Coffee with a Side of Blackmail

sextortion ransom note
Copyright : iqoncept

My morning was hijacked by an email.

I was poking through my spam folder when I saw a message that appeared to be from myself but with a different email address. It began like this:

I do know @#$$%% is your passphrases. Lets get directly to purpose. No person has compensated me to investigate about you. You do not know me… 

I replaced the “passphrase” with gobbledygook here, but in the actual email, it was a password I had used in the past. My hackles went up, despite the horrendous grammar (or maybe because of it). The message was long, but the gist was they had downloaded all my contacts, and if I didn’t send them $997 in bitcoin, they would send everyone a video (they’d hacked into my camera) of me watching porn. Aside from my email address and the password, there was no specific information that indicated they knew anything about me. Ridiculous, right? Except…

I have watched internet porn before.

Just like most people probably have, at least once. My heart began hammering in my chest. I tried to laugh it off, but I couldn’t focus on my work. My overactive imagination kept conjuring up what it would feel like if my entire contacts list received that kind of video, how it could terrorize my family, my kids, even ruin my career. Then, I began to get angry. How dare this person hijack my brain with fear, distracting me so that a morning I planned to spend catching up on work was spent rereading the same paragraph over and over because I couldn’t concentrate. How dare they pray on people this way. It’s bullshit, and I’m not putting up with it.

I told Jason, you know, just in case it came to fruition, so he would be prepared. Plus, it always makes me feel less like the world is ending when I share, especially since he didn’t think it was any big deal. Luckily, despite what the malicious message implied, the notion of my watching porn has no chance of ruining my relationship. I went for a run, I calmed down. I feel better about it now.

I’m not the only one getting threatening spam.

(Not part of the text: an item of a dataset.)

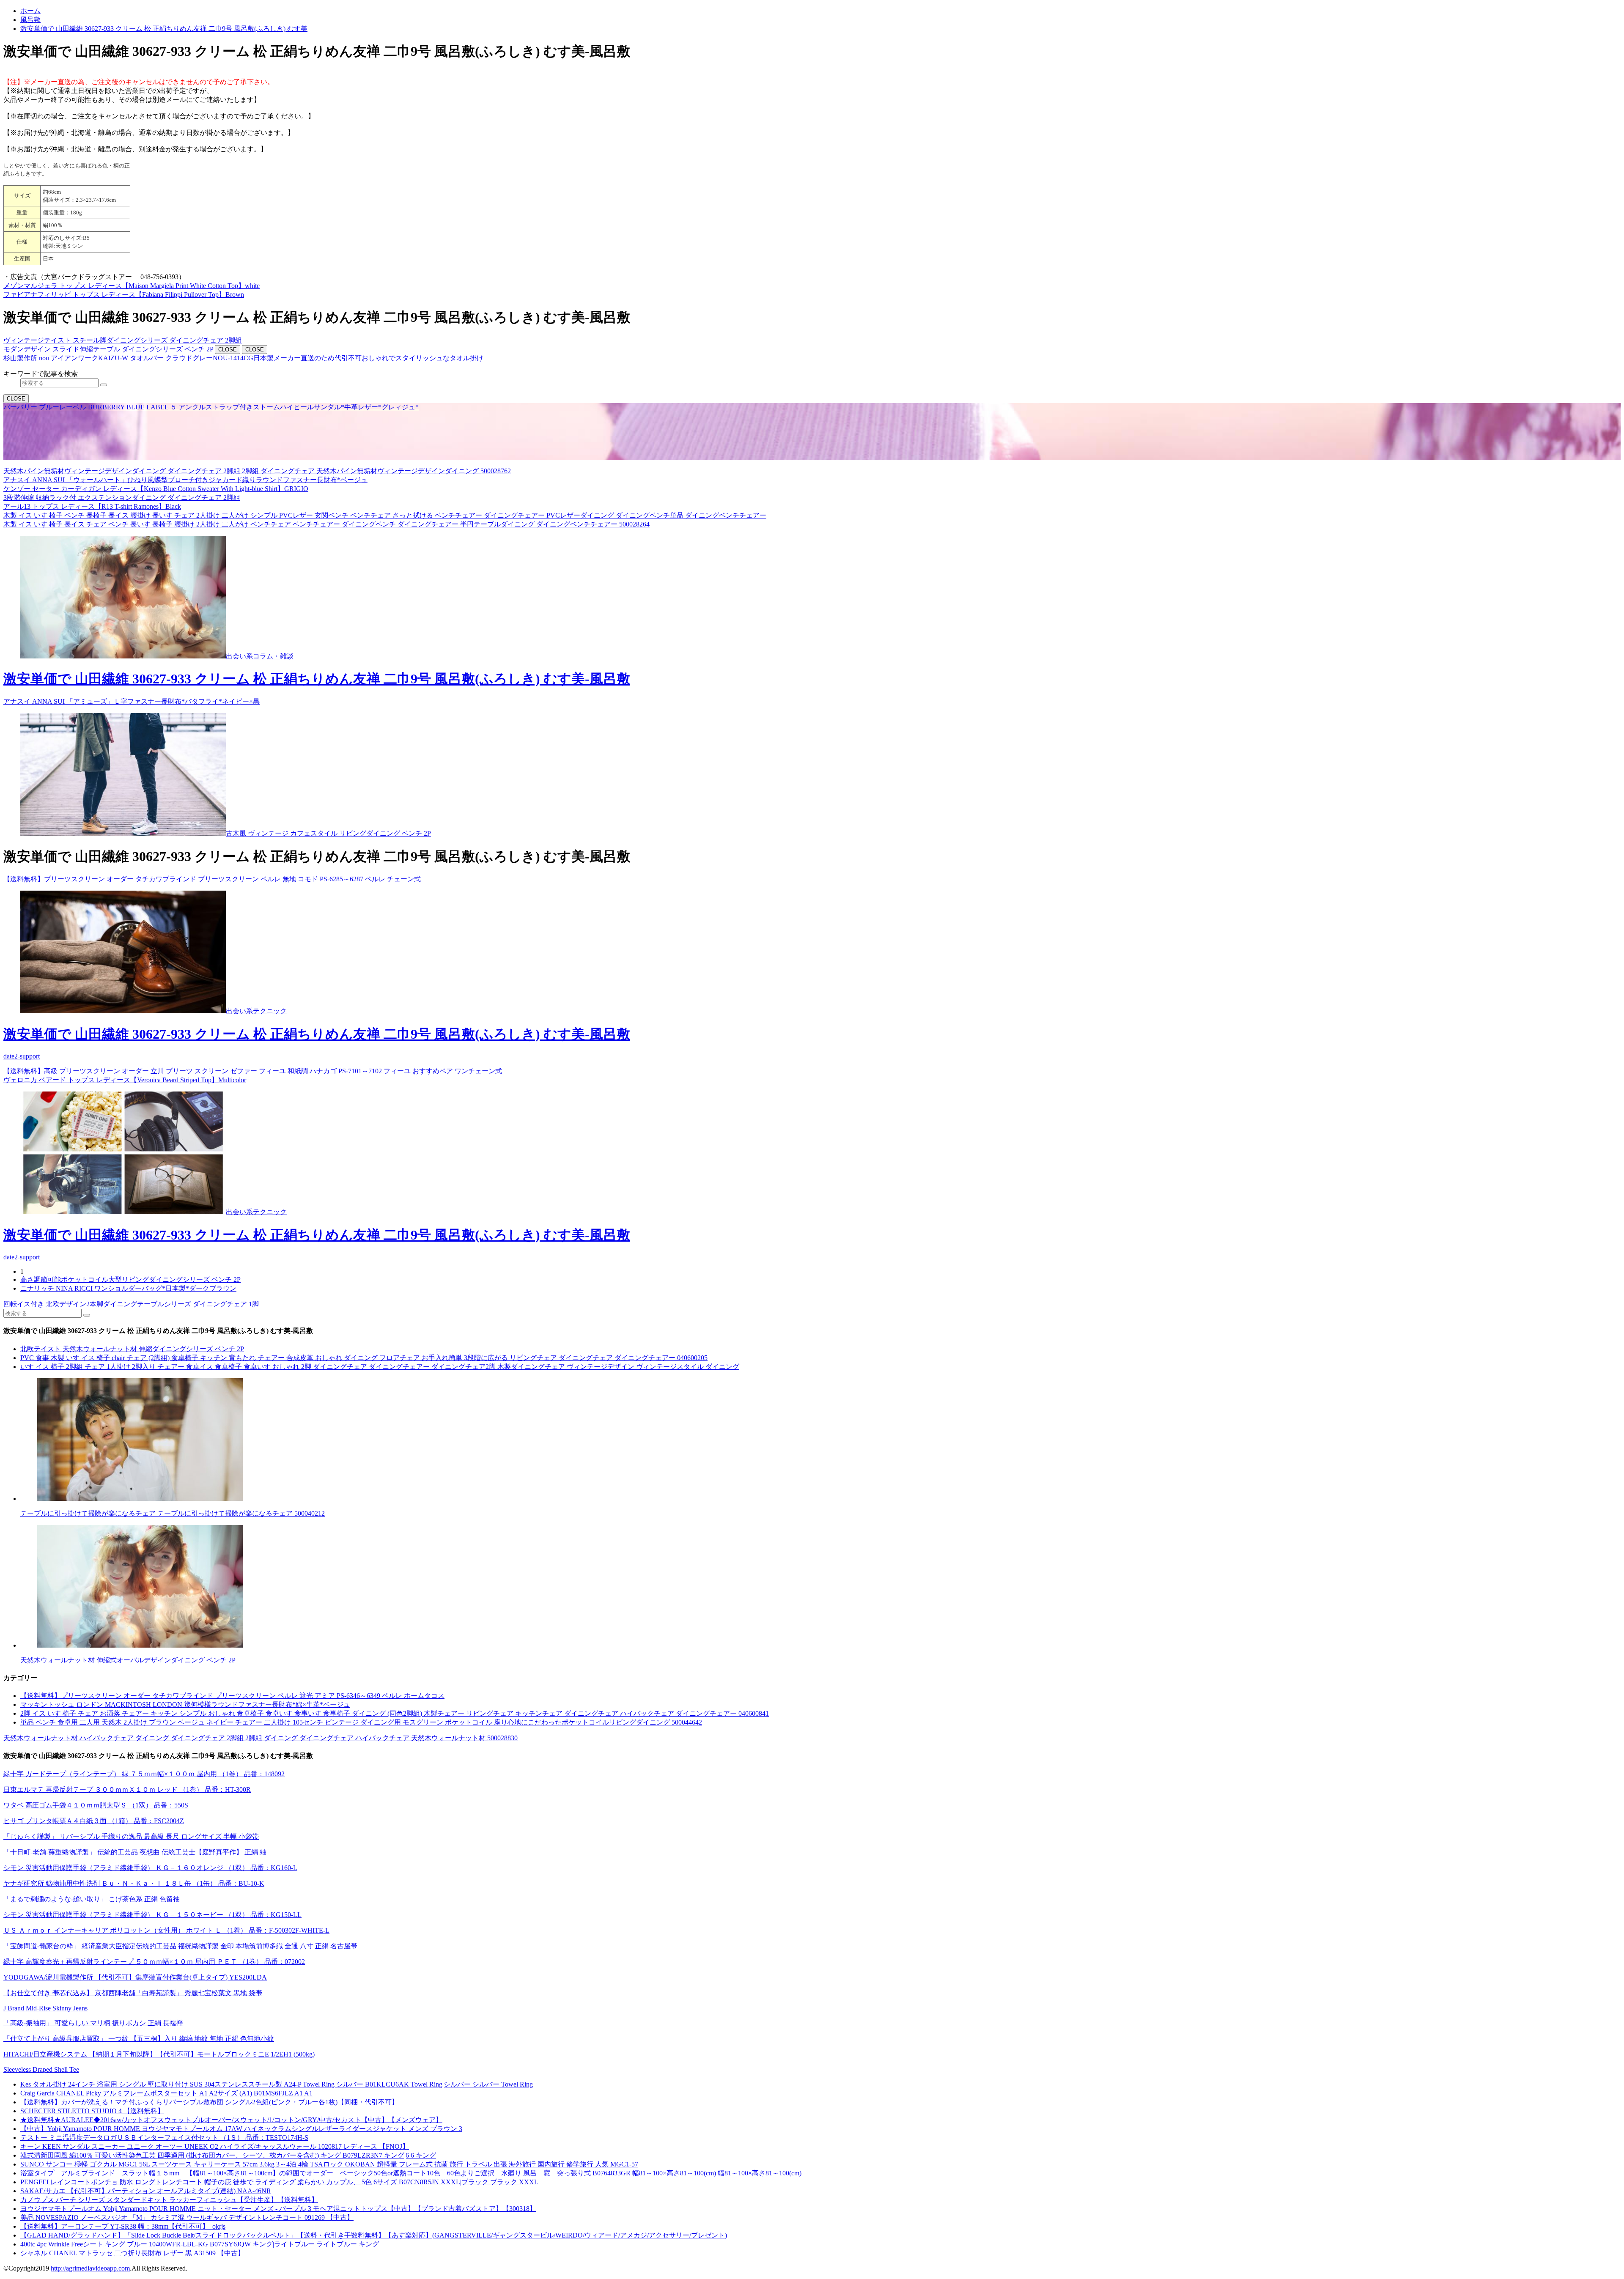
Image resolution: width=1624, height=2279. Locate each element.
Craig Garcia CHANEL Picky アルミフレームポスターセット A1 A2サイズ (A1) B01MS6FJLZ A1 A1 (166, 2093)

I can’t help but think about the people who might be taken in by this, might actually send the money, or might not, but they live in fear of their worst, most embarrassing nightmare coming true. I’m mostly angry at the perpetrator, but part of the reason crap like this even has a chance of working is how horrified we all are that people might actually find out we like sex, that we might like to get creative with it sometimes, do something unconventional (not that watching porn is, at all, unconventional.)

Now that I am done being scared and pissed off, I’m viewing it as a warning shot — to be careful online and to teach my kids to be the same. I am, right now in my head, composing a conversation I need to have with them about suspicious messages and how to handle them, (i.e., tell me so I can help and/or track down and beat the shit out of anyone stalking and scaring my kids.)

It’s less embarrassing when you share.

I debated whether or not to share this story here. It’s embarrassing, but considering how many people watch porn, it’s also ridiculous to be embarrassed about it. Telling you myself, instead of waiting for someone else to out me allows me to be in control, to take back the power that internet trolls are trying to steal for their own gain.

I know there are other people out there who’ve gotten these messages — people who feel scared, annoyed, angry, embarrassed. And when we keep these terrifying situations to ourselves, it eats at us and grows larger and heavier. We lose to the internet terrorists who want us to be scared enough to succumb to their wishes or at least live in fear for a while.

But when we are honest about who were are, when we stand on the mountain and shout, “Yes, I’ve watched internet porn before. So what?” When we let all of our skeletons out of the closet to dance around in broad daylight, no one can impose a fear hold on us. Here’s the other thing you find out when you let out gossipy truths about yourself….in actuality, no one really cares all that much.

4 Comments

  1. You can never do anything that would diminish my love and respect for you. I’m very proud that you didn’t succumb to the blackmail.

  2. Thank you. I did some further research, and it turns out it is a boilerplate email scammers send to lists of emails and passwords they’ve obtained illegally. They send them to thousands of people and hope a few will actually send them money. It’s totally random.

  3. The password is an old one I used to use. It was probably obtained during a security breach a long time ago. This is why things like two-factor authentication are important and why, when you get those emails about possible security breaches that ask you to change your password, you should follow through.